● Exercise requirements: How many lines in the records below contain the string "location"? Reply with the number alone.

(Data for processing begins)

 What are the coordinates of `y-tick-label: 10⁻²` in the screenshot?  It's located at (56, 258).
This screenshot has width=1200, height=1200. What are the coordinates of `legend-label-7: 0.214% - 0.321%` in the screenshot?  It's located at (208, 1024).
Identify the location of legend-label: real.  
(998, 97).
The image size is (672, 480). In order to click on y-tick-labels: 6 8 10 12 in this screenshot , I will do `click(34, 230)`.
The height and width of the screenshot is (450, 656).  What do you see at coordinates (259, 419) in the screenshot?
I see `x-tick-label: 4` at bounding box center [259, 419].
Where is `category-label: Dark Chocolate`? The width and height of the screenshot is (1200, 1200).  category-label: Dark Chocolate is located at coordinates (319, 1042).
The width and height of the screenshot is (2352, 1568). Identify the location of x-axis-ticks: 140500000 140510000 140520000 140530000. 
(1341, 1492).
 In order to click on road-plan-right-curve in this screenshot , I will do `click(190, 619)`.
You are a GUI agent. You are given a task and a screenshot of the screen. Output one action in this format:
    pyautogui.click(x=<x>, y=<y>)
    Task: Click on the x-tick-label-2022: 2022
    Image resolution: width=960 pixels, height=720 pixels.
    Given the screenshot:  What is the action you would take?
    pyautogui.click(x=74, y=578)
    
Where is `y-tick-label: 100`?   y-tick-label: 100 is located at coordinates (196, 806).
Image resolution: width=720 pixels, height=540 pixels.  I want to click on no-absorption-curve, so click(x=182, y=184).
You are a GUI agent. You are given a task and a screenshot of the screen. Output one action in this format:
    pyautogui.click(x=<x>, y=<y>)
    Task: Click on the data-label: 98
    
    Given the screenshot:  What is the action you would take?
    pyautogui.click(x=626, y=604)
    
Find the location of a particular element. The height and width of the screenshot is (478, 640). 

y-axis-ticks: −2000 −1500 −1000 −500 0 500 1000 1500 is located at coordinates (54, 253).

(Data for processing ends)

● Written response: 3